George McCarthy. Romancing Antiquity: German Critique of the Enlightenment from Weber to Habermas. Lanham, Md.: Rowman & Littlefield Publishers, 1997. xxvii + 379 pp. $38.95 (paper), ISBN 978-0-8476-8529-5; $116.00 (cloth), ISBN 978-0-8476-8528-8.
Reviewed by Jonathan Sheehan (University of California, Berkeley)
Published on H-German (August, 1998)
George McCarthy's latest work is ambitious and not entirely successful. Following up his 1990 work on Marx and the classical world, here McCarthy widens his scope to include not just the other two members of Germany's philosophical triumvirate, Nietzsche and Freud, but also Weber, Heidegger, Arendt, Marcuse, Gadamer, and, finally, Habermas. As in the earlier work, his aim is to show, first, that these thinkers are "steeped in the culture and philosophy of the ancients" [1] and, second, that "much of the social imagination and power of twentieth-century German thought lies in its borrowing from Greek philosophy, literature, and politics" (p. xiii).
The story, as McCarthy tells it, began in the eighteenth century, when Germans found in the Greeks "a vision and perspective from which to criticize and, many times, reject the modern values and social institutions" (p. xv).
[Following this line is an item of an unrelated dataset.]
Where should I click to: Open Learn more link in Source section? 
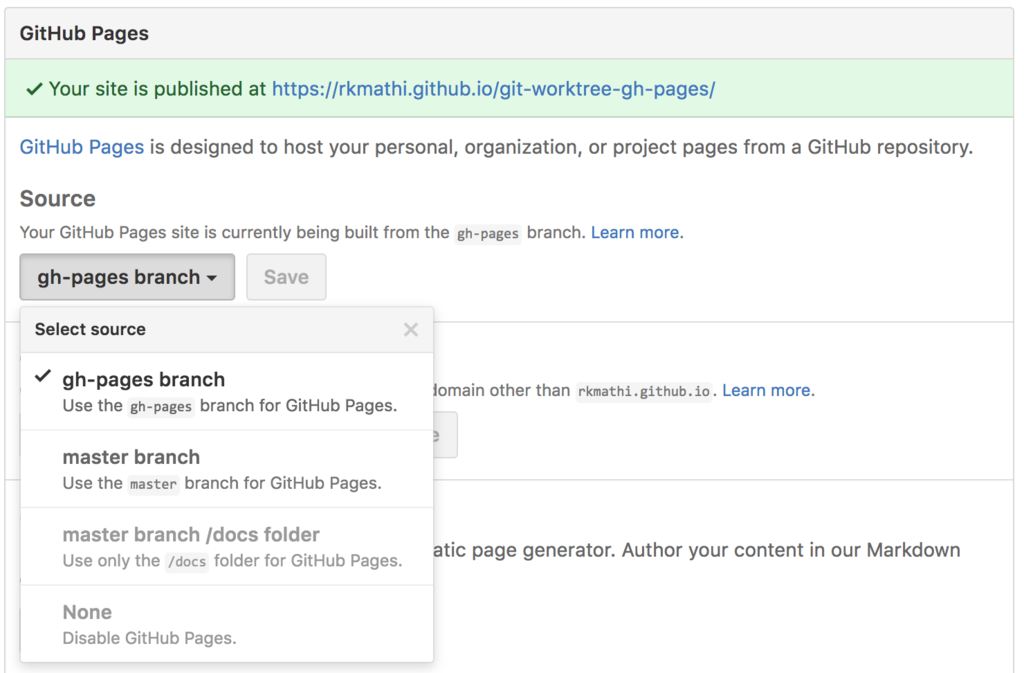(635, 232)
This Griechensehnsucht kept its firm hold on the German philosophical imagination even as literary neoclassicism waned, shaping first the turn to materialism and political economy, and later getting a shot of vitality from Nietzsche's Dionysian aesthetics. Through 1900, classical antiquity--from Epicurus (Marx) to Plato (Nietzsche--enabled "the critique of alienation, commodity fetishism, and economic exploitation, as well as the critique of decadence, moral leveling, and nihilism" (p. 37).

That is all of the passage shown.